At Newbreak Church in San Diego, El Cajon campus pastor Eric M. Rountree and the California congregation are “running as fast as they can to keep up with Jesus.”
Rountree and his wife, Jennifer — both preacher’s kids from the Golden State — stepped in as lead pastor successors to Rountree’s father, Al, at Central Assembly of God El Cajon in 2004. Subsequently, the church fell on hard times. El Cajon, a suburb of San Diego, is a low-income community with one of the top U.S. locations for Middle Eastern refugees. An increasing homeless population along with economic hardships led Rountree to become bivocational. The already-small congregation began to sink financially.
After Rountree contacted SoCal Network Superintendent Rich Guerra to say he didn’t know if he could pay the church’s mortgage, Guerra put Rountree in touch with local pastor and church planter Mike T. Quinn.
Quinn, who started Newbreak Church in 1986 with only 13 people, offered for the church to adopt Central Assembly. In 2009, Central Assembly became the third parent-affiliated campus for Newbreak Church. Quinn not only offered mentoring, but also a full-time salary for Rountree and support staff for the satellite campus. Within a year, the site grew from 40 to 150.
The El Cajon campus initially increased through traditional church growth methods. However, in 2016, God started pushing Rountree to shift the focus to reaching the marginalized through food outreaches.

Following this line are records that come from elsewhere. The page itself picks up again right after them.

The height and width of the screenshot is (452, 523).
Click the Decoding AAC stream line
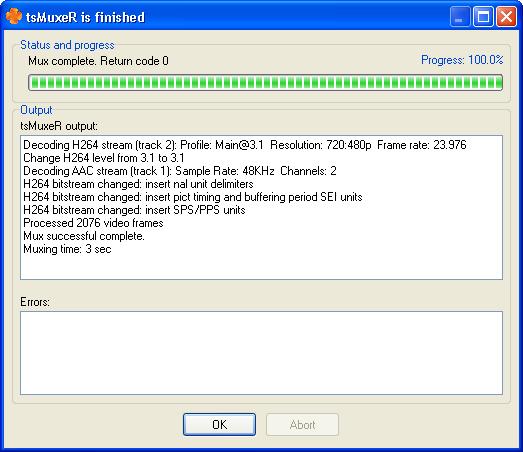pyautogui.click(x=180, y=171)
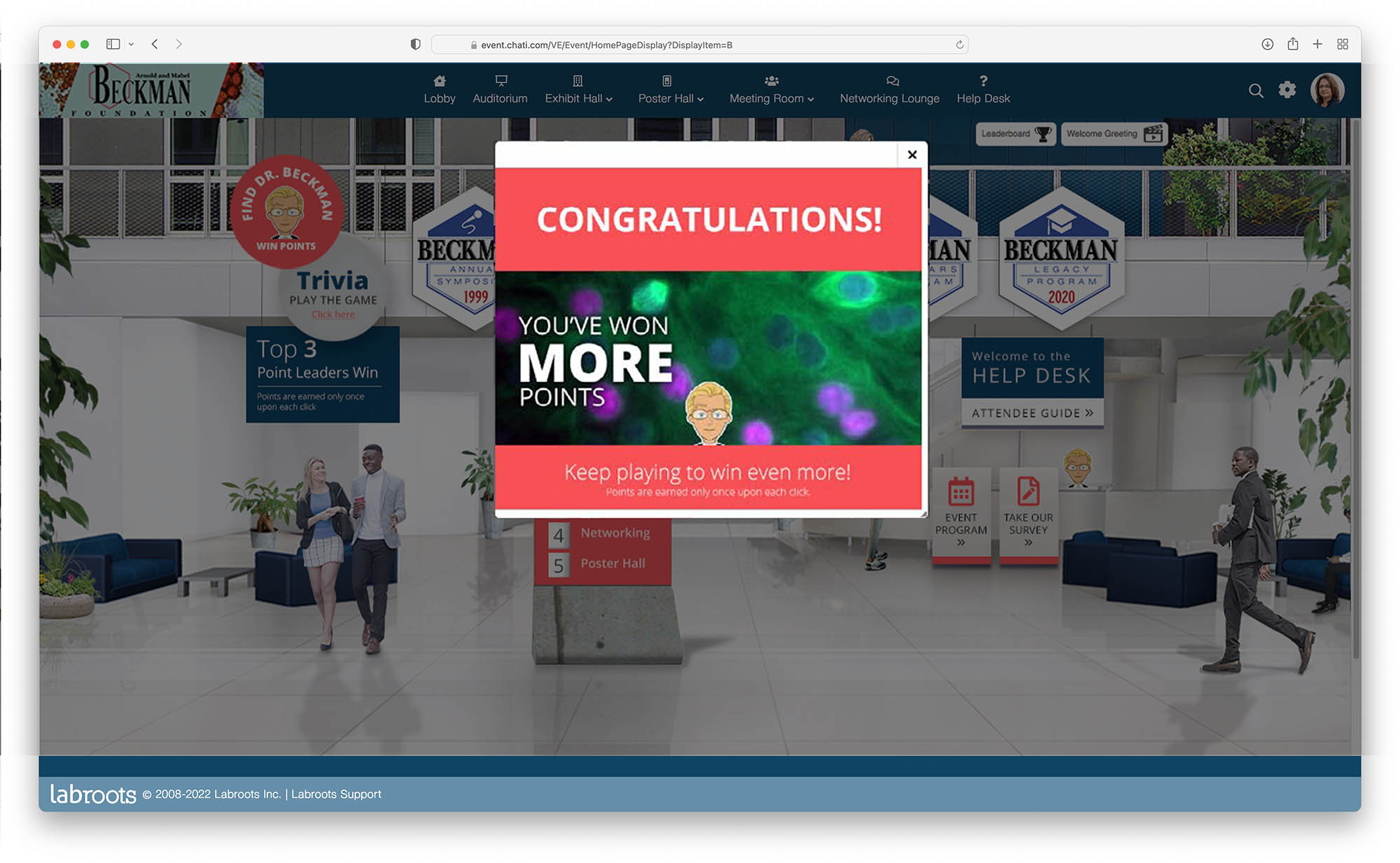This screenshot has width=1400, height=863.
Task: Close the Congratulations popup
Action: click(911, 155)
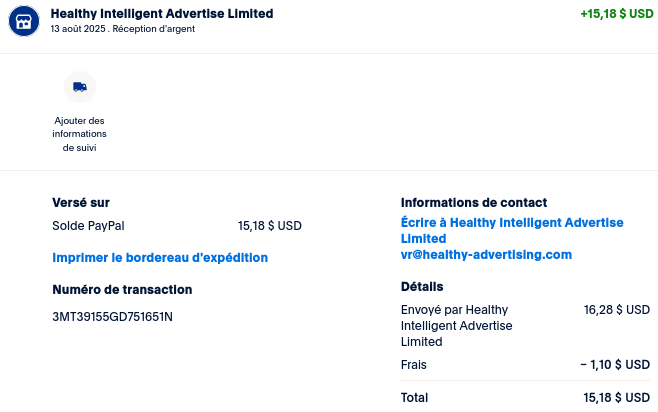The width and height of the screenshot is (658, 412).
Task: Click the − 1,10 $ USD fee amount
Action: pos(615,365)
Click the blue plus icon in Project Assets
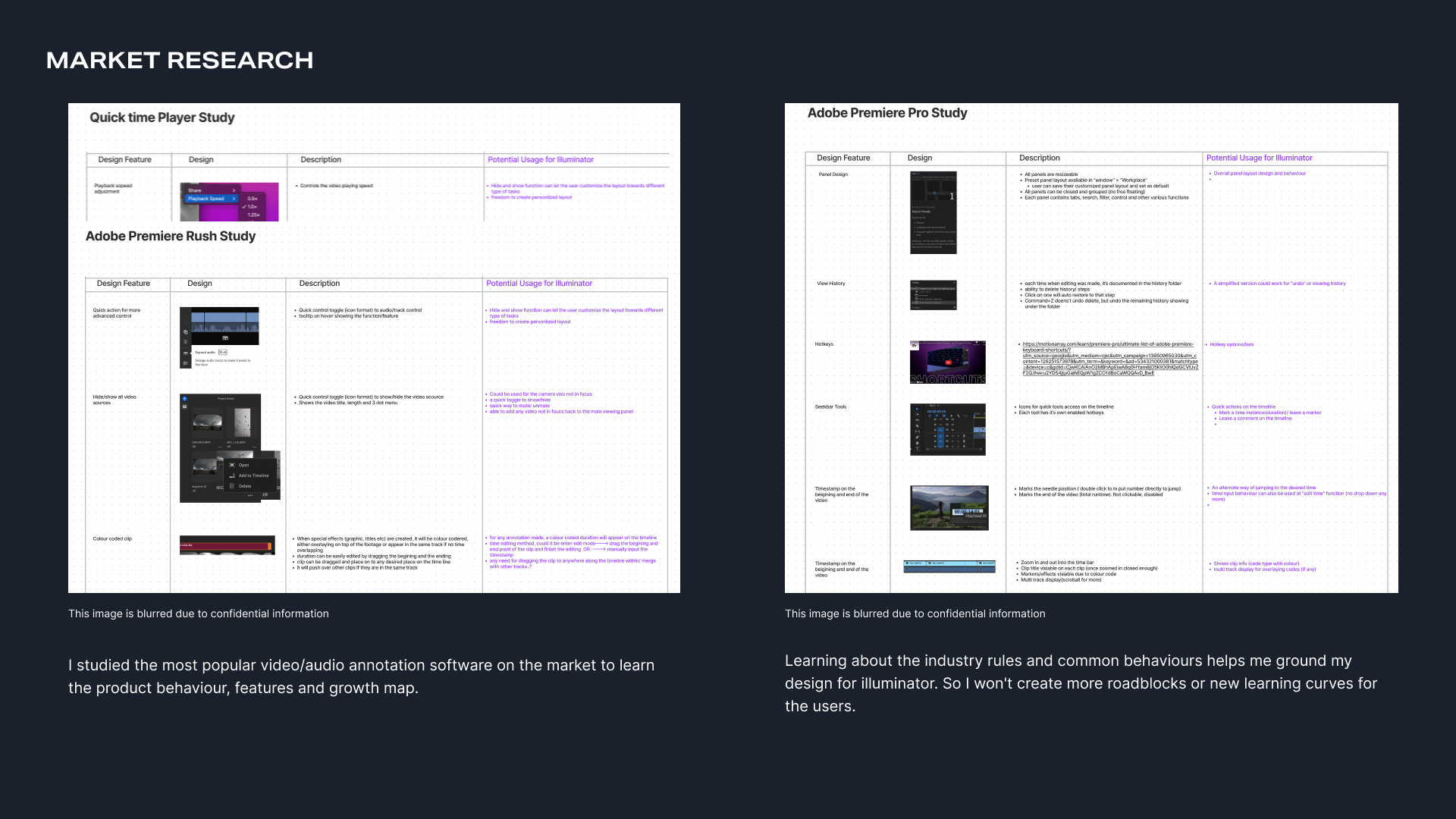 (x=184, y=398)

“God said to just feed them,” says Rountree, 42. “So that’s what we set out to do. When you help hundreds of people every week with a core need like food it looks like the kingdom of heaven coming to the earth.”
The El Cajon campus currently averages 400 regular weekly attendees. The parent church wrote $30,000 into the next year’s missions budget to build an industrial kitchen. Hope Center launched at the campus in December 2017.
That month, the El Cajon campus hosted its first food outreach: a Christmas meal for 250 people who recently had been homeless before from moving to the community’s transitional living center.
For 2018, Newbreak set a goal to feed 10,000 people for its first year of outreaches. By the end of the year, the church had fed more than 110,000 individuals.
“There’s something dynamic and deeply spiritual that happens in a church when they begin to truly make a difference in a community,” says Quinn, who is part of the Church Multiplication Network lead team. “It changes the way everyone sees the world.”
Along with its two traditional Sunday morning services, Newbreak and its community partners offer grab-and-go meals Monday through Friday, dollar dinners on Tuesdays (which allow entire families to come eat for only $1), grocery distribution on Fridays, Saturday picnics specifically for the homeless, and a health and wellness fair one Saturday every other month.
Additionally, Newbreak has started “dinner church” on Thursdays to attract those who would not normally step through the doors of a worship facility.
“The message is short and members from our six Newbreak campuses as well as members of the community come to act as servers for those who come to the service,” Rountree says. Once the message concludes, people disperse into support life groups.
“Everyone who comes has some sort of hardship, so we wanted something more support focused in these groups,” Rountree says. The groups include, but are not limited to, Celebrate Recovery, grief share, divorce care, and a single parents group.
“I pray we always see the neighborhood as our congregation, not just the people within our church’s walls,” Rountree says. More than 20 people per quarter were baptized at Newbreak East County in 2018.